WORK ITEM =
Line by line, return the material below exactly as it reads.

━━━ EXTRACTED DATA ━━━

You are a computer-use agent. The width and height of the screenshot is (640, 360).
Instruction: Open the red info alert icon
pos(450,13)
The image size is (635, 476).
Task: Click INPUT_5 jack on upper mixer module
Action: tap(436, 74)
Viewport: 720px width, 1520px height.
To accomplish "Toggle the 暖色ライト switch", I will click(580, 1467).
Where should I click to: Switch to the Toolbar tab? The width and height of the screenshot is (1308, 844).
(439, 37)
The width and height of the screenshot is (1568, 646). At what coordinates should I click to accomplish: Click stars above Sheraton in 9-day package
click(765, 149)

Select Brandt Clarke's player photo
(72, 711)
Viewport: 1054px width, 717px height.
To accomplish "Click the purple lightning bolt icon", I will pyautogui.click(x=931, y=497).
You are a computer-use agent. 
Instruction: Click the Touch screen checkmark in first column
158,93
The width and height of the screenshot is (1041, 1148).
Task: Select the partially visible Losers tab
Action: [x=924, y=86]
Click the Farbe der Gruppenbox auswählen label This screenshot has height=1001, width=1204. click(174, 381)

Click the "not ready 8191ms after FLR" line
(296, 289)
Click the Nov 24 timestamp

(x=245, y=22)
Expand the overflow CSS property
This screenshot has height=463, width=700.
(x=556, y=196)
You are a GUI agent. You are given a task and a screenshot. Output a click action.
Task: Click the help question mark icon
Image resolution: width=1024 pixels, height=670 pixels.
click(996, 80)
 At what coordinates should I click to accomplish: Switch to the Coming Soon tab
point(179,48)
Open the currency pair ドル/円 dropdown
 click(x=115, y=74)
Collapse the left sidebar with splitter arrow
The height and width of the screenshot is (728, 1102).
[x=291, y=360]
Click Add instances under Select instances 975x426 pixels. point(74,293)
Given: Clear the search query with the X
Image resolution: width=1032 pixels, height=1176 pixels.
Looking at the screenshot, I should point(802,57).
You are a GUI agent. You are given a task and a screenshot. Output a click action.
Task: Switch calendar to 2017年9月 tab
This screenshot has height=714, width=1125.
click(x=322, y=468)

━━━

TASK OUTPUT =
You are a computer-use agent. The width and height of the screenshot is (640, 360).
Instruction: Open the red info alert icon
pos(450,13)
The image size is (635, 476).
Task: Click INPUT_5 jack on upper mixer module
Action: tap(436, 74)
Viewport: 720px width, 1520px height.
To accomplish "Toggle the 暖色ライト switch", I will click(580, 1467).
Where should I click to: Switch to the Toolbar tab? The width and height of the screenshot is (1308, 844).
(439, 37)
The width and height of the screenshot is (1568, 646). At what coordinates should I click to accomplish: Click stars above Sheraton in 9-day package
click(765, 149)

Select Brandt Clarke's player photo
(72, 711)
Viewport: 1054px width, 717px height.
To accomplish "Click the purple lightning bolt icon", I will pyautogui.click(x=931, y=497).
You are a computer-use agent. 
Instruction: Click the Touch screen checkmark in first column
158,93
The width and height of the screenshot is (1041, 1148).
Task: Select the partially visible Losers tab
Action: [x=924, y=86]
Click the Farbe der Gruppenbox auswählen label This screenshot has height=1001, width=1204. click(174, 381)

Click the "not ready 8191ms after FLR" line
(296, 289)
Click the Nov 24 timestamp

(x=245, y=22)
Expand the overflow CSS property
This screenshot has height=463, width=700.
(x=556, y=196)
You are a GUI agent. You are given a task and a screenshot. Output a click action.
Task: Click the help question mark icon
Image resolution: width=1024 pixels, height=670 pixels.
click(996, 80)
 At what coordinates should I click to accomplish: Switch to the Coming Soon tab
point(179,48)
Open the currency pair ドル/円 dropdown
 click(x=115, y=74)
Collapse the left sidebar with splitter arrow
The height and width of the screenshot is (728, 1102).
[x=291, y=360]
Click Add instances under Select instances 975x426 pixels. point(74,293)
Given: Clear the search query with the X
Image resolution: width=1032 pixels, height=1176 pixels.
Looking at the screenshot, I should point(802,57).
You are a GUI agent. You are given a task and a screenshot. Output a click action.
Task: Switch calendar to 2017年9月 tab
This screenshot has height=714, width=1125.
click(x=322, y=468)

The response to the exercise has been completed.